Album Reviews

Autechre - Draft 7.30
(Warp)

www.warprecords.com

Released 08/03/03 -
View track listing

Autechre screw up their beats royally, and subsequently unravel them before your very eyes.

Many music commentators have consistently claimed that Autechre virtually embody and define what the poorly attributed moniker, IDM (Intelligent Dance Music), purports to signify. In characterising Autechre as something that imitators in the genre look towards, the critics miss an important quality of the "Autechre sound" that is not fulfilled by many other acts. Their sonics are so distinctive that its human components, Sean Booth and Rob Brown, rightly refer to the music simply as "Autechre," and as such imply that their uncompromisingly avant-garde sound has a character and life of its own. Many reviewers are, frankly, far too intimidated by the thought of being forced to assess this confrontational avant-garde nature of Autechre on any more than the most trivial, hand-waving grounds, simply because they hold some deep assumptions about the way one listens to and feels music. It is fortunate, then, that Draft 7.30 is enjoyable to listen to, although it can be claimed that it is not a marked progression from previous work.

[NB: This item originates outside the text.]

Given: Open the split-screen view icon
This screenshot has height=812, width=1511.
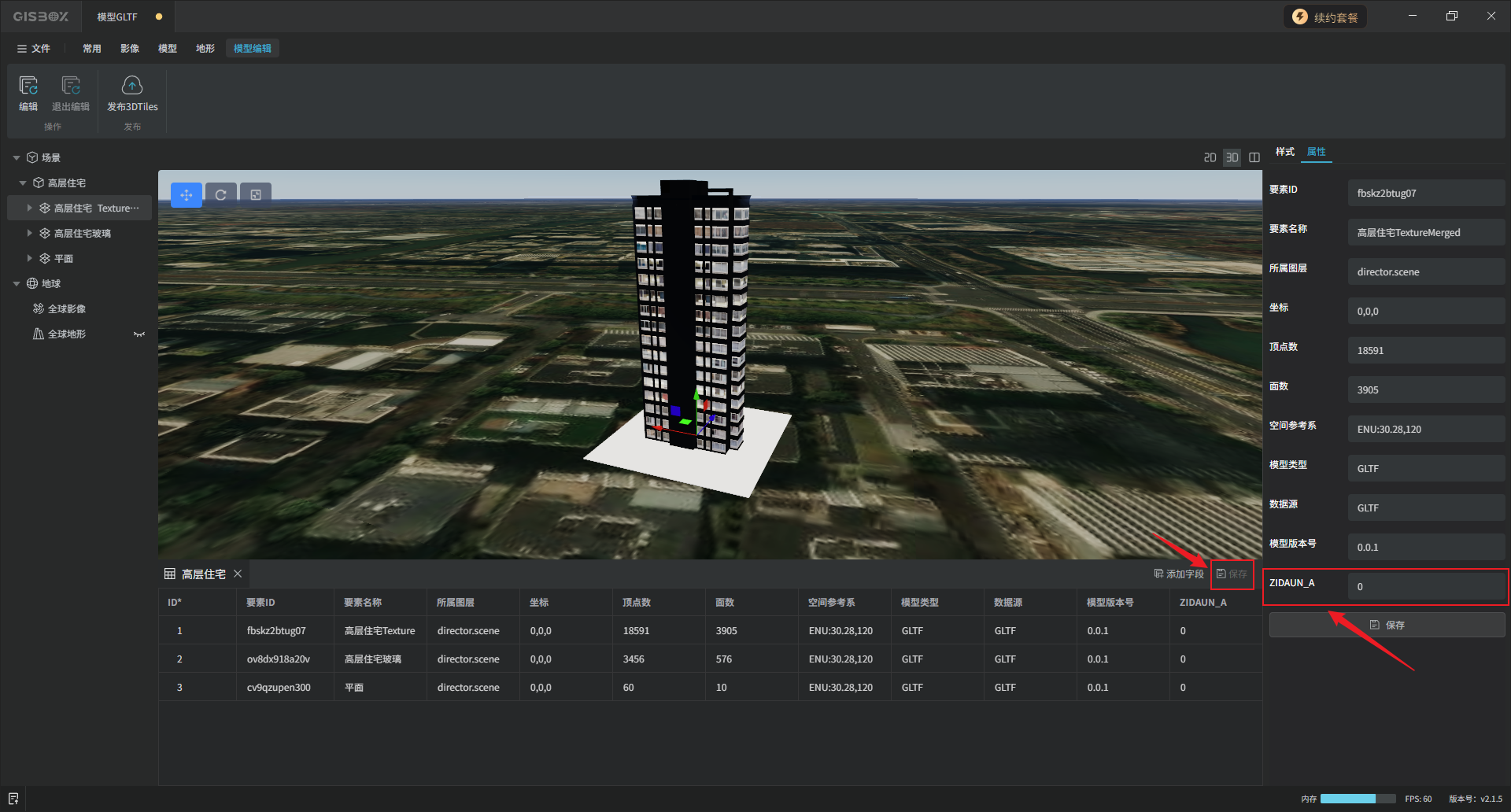Looking at the screenshot, I should click(x=1254, y=157).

Good things come in twos. Listening to Autechre feels increasingly less like listening to any other kind of music in dual proportion to two factors: in terms of their progression as artists from their very first Warp release, Incunabula (1993); and the fashion by which one begins to find their sounds lodged in your consciousness, as they progressed from meaningless noises towards deeply cathartic structures of enjoyment. Draft 7.30, like all successful Autechre releases, has two important qualities: wonderful density that bears large numbers of repeated listens; and a sonic theme.